§ ASSIGNMENT
Every line in the entries where "chevron" is found should be copied.

§ TASK INPUT
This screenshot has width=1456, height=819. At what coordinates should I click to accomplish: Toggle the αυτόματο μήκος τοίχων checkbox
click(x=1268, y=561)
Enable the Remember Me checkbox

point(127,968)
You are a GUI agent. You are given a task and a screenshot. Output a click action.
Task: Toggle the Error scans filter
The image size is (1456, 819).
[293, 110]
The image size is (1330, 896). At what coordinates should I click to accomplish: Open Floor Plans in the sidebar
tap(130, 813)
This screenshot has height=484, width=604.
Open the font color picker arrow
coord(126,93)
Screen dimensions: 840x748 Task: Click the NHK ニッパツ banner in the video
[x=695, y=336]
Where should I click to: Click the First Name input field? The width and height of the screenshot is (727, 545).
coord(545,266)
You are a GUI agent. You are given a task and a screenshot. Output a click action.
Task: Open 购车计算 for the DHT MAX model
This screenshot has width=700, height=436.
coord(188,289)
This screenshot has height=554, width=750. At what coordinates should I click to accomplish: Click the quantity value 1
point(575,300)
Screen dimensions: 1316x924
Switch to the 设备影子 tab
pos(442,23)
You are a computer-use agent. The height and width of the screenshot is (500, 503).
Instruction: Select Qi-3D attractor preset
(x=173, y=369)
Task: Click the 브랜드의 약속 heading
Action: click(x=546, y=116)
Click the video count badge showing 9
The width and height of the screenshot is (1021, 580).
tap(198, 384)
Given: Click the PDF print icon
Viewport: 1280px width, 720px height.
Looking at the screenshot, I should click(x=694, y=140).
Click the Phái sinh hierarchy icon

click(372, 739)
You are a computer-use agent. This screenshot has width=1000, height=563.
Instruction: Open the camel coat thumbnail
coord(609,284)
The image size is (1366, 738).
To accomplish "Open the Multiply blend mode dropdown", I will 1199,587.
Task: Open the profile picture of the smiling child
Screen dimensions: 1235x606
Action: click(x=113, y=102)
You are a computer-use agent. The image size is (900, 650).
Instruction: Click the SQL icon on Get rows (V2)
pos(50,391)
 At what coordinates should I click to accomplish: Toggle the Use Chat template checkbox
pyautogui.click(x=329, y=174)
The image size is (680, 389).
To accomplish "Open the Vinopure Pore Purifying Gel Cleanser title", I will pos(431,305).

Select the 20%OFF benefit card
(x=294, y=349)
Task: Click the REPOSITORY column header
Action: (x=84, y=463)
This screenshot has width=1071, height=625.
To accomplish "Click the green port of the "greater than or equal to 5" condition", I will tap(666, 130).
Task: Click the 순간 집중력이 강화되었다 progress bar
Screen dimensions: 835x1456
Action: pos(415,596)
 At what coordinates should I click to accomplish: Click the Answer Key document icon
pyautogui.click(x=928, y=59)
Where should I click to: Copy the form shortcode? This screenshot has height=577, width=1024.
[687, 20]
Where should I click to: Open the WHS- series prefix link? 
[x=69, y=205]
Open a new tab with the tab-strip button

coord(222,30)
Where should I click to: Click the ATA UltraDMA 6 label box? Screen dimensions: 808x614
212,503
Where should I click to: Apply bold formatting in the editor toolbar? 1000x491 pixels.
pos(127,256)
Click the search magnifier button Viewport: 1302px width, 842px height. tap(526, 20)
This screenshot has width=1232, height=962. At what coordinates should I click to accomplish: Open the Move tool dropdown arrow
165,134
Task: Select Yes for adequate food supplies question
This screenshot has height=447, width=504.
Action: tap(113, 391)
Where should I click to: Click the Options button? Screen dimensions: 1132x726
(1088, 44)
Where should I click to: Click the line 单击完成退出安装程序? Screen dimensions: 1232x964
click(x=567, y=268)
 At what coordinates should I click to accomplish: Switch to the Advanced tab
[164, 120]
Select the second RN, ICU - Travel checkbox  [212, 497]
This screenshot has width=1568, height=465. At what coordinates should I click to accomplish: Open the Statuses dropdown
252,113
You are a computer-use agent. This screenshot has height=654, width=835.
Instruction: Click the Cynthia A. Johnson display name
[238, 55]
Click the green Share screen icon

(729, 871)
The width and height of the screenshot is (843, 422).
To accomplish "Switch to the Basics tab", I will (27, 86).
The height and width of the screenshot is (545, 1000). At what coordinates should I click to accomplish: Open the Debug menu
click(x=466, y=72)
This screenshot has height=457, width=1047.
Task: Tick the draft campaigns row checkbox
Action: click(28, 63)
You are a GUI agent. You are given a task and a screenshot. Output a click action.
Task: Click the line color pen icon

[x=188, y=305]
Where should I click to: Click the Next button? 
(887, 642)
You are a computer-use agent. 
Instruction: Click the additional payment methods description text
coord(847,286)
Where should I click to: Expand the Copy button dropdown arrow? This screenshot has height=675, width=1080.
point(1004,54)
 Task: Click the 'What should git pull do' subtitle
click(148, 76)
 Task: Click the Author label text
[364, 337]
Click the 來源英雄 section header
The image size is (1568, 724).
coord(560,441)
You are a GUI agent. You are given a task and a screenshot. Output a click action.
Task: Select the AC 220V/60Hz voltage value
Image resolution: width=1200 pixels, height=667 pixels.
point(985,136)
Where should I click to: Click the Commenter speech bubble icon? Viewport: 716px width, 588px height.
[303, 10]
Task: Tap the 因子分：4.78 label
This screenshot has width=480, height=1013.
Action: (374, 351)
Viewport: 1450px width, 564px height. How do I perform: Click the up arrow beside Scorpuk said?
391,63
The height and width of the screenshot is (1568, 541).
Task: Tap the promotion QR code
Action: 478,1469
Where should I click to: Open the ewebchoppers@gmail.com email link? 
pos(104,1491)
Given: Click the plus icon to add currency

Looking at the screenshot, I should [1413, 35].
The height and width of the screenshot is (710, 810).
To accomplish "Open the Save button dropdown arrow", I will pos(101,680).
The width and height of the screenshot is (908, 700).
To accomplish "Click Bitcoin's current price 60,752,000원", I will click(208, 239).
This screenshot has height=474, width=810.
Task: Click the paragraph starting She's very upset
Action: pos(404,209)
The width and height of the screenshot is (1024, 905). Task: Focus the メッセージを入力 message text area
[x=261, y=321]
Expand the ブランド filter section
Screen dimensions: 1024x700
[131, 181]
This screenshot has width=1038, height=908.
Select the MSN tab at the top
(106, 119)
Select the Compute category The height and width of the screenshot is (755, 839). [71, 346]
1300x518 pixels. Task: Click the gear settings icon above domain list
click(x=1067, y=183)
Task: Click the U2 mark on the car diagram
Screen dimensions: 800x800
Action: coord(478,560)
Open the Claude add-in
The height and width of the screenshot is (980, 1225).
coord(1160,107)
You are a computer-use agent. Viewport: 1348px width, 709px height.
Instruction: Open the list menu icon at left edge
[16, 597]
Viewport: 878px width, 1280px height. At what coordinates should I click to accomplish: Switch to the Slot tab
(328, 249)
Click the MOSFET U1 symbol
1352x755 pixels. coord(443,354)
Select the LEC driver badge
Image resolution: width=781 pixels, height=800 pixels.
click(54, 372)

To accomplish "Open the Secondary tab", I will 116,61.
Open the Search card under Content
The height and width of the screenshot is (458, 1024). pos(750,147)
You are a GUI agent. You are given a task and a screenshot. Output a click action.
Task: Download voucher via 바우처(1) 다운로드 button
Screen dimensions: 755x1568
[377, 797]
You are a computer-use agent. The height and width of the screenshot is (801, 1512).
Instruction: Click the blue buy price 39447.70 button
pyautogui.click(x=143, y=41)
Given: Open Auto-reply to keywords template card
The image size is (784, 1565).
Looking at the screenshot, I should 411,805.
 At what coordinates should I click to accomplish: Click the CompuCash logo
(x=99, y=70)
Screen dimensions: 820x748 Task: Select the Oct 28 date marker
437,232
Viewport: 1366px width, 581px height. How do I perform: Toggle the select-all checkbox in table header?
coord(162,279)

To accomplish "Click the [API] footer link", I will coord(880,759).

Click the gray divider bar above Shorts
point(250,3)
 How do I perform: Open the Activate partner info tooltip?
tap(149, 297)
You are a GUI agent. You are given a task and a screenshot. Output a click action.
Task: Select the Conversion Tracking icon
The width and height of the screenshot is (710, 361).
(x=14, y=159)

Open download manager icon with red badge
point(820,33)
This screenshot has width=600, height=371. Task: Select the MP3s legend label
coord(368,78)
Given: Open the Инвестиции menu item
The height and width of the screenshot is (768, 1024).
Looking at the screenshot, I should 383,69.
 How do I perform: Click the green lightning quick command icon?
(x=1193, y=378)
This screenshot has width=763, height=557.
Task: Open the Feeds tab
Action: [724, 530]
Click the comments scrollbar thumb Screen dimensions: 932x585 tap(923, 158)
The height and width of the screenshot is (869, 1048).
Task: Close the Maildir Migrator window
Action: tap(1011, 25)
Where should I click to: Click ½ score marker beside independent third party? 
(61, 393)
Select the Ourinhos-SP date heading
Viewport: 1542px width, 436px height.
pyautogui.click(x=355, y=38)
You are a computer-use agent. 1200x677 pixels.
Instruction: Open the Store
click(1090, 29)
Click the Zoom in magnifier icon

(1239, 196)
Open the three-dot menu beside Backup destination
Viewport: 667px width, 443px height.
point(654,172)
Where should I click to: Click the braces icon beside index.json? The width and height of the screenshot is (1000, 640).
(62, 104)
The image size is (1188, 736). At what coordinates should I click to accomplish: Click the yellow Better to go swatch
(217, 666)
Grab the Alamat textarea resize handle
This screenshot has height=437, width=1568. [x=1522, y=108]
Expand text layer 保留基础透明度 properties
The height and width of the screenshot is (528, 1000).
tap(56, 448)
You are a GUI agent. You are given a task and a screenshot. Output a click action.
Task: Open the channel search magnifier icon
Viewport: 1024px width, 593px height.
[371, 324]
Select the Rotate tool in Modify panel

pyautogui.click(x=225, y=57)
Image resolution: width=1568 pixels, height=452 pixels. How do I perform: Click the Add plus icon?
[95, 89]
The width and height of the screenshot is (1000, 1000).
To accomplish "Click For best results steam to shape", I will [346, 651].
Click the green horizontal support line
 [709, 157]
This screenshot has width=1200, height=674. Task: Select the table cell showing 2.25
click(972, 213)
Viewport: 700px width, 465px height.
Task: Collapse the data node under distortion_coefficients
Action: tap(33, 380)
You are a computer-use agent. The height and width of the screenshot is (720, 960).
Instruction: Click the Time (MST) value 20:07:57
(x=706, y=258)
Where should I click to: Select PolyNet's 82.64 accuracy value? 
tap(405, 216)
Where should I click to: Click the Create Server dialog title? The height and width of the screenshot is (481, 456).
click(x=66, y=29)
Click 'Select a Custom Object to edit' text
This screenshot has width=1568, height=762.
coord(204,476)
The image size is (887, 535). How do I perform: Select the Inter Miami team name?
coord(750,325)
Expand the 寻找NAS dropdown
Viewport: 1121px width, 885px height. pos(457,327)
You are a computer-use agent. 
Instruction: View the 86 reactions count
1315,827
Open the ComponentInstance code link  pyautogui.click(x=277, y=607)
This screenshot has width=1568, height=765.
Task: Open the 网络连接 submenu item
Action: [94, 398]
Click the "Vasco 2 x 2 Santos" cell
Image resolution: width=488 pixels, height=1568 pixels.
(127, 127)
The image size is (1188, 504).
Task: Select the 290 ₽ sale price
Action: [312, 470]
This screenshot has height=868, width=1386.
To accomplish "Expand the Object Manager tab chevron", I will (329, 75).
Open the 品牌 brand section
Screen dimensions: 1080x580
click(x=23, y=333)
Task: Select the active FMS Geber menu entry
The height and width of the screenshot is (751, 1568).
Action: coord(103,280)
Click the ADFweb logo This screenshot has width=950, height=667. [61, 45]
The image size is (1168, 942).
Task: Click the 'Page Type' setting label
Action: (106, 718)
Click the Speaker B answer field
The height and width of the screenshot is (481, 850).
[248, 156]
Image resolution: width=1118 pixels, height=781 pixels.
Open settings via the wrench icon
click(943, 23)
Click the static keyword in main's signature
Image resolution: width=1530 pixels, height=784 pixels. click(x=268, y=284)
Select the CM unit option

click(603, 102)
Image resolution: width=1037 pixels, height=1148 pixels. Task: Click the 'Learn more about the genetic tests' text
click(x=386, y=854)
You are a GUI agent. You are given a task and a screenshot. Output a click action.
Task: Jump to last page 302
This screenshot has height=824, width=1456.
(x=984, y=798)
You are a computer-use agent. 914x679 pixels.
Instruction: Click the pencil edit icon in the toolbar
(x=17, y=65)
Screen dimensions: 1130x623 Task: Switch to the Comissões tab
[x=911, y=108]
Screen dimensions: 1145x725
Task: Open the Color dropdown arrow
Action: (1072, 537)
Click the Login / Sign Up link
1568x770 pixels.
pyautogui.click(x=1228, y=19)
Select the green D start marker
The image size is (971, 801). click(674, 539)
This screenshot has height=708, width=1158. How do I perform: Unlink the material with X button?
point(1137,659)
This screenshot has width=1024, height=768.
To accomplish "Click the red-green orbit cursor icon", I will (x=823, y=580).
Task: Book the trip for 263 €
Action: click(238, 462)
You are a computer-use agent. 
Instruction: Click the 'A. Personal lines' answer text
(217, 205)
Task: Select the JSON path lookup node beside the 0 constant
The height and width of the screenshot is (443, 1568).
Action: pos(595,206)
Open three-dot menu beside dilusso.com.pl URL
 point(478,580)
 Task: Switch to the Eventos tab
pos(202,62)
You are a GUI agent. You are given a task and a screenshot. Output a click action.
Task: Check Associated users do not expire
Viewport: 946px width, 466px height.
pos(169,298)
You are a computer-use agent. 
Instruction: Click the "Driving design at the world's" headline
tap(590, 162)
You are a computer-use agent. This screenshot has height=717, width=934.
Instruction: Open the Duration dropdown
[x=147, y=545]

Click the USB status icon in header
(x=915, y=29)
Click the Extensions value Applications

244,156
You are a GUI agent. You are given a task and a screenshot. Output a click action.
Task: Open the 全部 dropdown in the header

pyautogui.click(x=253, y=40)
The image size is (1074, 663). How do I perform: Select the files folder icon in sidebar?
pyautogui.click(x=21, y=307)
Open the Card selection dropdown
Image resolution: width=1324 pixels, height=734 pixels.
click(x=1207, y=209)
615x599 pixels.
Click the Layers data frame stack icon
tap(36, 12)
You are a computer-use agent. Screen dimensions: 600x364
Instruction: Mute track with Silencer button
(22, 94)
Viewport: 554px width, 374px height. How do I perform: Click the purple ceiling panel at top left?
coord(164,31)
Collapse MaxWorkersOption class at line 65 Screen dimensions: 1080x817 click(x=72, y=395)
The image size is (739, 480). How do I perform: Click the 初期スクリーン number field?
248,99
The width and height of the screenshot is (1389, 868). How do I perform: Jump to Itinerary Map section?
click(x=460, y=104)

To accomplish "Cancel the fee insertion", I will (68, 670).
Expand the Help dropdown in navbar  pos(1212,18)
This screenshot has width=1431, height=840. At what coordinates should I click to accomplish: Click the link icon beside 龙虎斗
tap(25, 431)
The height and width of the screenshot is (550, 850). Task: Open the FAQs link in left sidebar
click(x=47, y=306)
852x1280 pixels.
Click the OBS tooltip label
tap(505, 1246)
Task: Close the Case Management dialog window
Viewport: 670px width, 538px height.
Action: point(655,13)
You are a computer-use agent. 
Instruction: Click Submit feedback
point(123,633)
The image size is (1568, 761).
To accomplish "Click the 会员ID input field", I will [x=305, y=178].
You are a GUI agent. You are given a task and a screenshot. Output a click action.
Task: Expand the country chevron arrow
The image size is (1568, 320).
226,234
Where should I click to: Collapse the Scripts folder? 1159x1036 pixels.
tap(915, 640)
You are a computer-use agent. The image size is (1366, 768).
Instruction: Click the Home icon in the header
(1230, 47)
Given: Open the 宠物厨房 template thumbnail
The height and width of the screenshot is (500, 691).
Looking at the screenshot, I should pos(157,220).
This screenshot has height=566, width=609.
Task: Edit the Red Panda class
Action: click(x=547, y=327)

§ ANSWER AREA
To accomplish "Expand the Object Manager tab chevron", I will (329, 75).
Task: Expand the country chevron arrow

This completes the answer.